Problem: Put each line of the material below into a Markdown table with the columns "Row" and "Line", numbering the rows and skipping blank lines. Leave the pictures out.

Records:
■ ■ ■ ■
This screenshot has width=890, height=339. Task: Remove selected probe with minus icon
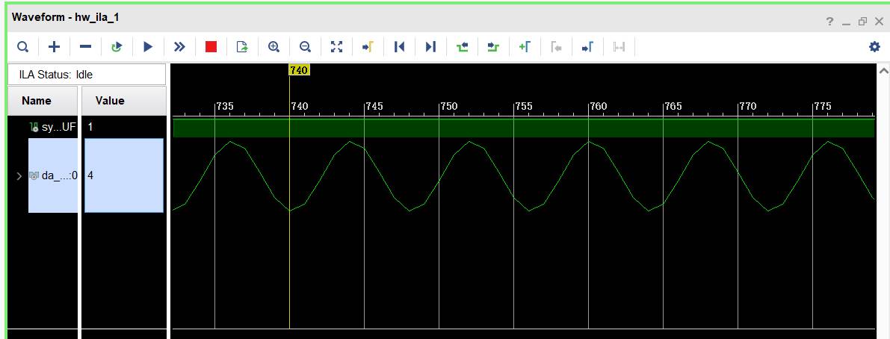tap(85, 47)
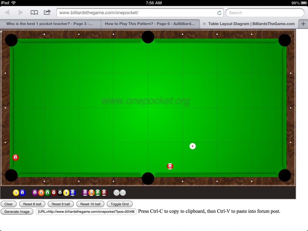Viewport: 308px width, 231px height.
Task: Toggle the table grid on or off
Action: [120, 204]
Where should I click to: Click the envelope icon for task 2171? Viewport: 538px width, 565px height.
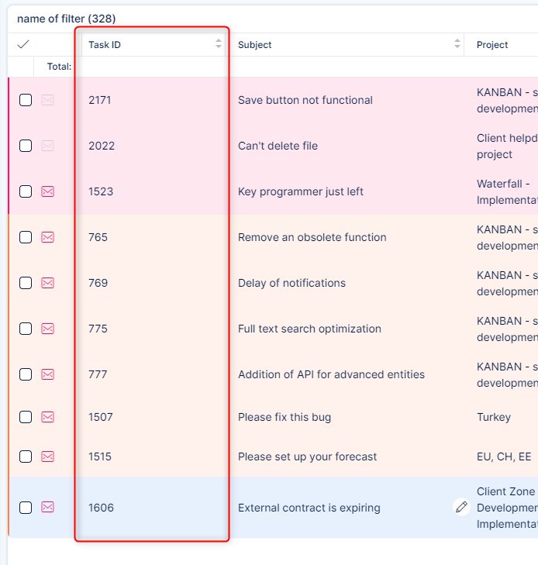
■ ■ ■ ■
Result of the task:
| Row | Line |
|---|---|
| 1 | This screenshot has width=890, height=339. Task: Remove selected probe with minus icon |
| 2 | tap(85, 47) |
| 3 | Viewport: 308px width, 231px height. |
| 4 | Task: Toggle the table grid on or off |
| 5 | Action: [120, 204] |
| 6 | Where should I click to: Click the envelope icon for task 2171? Viewport: 538px width, 565px height. |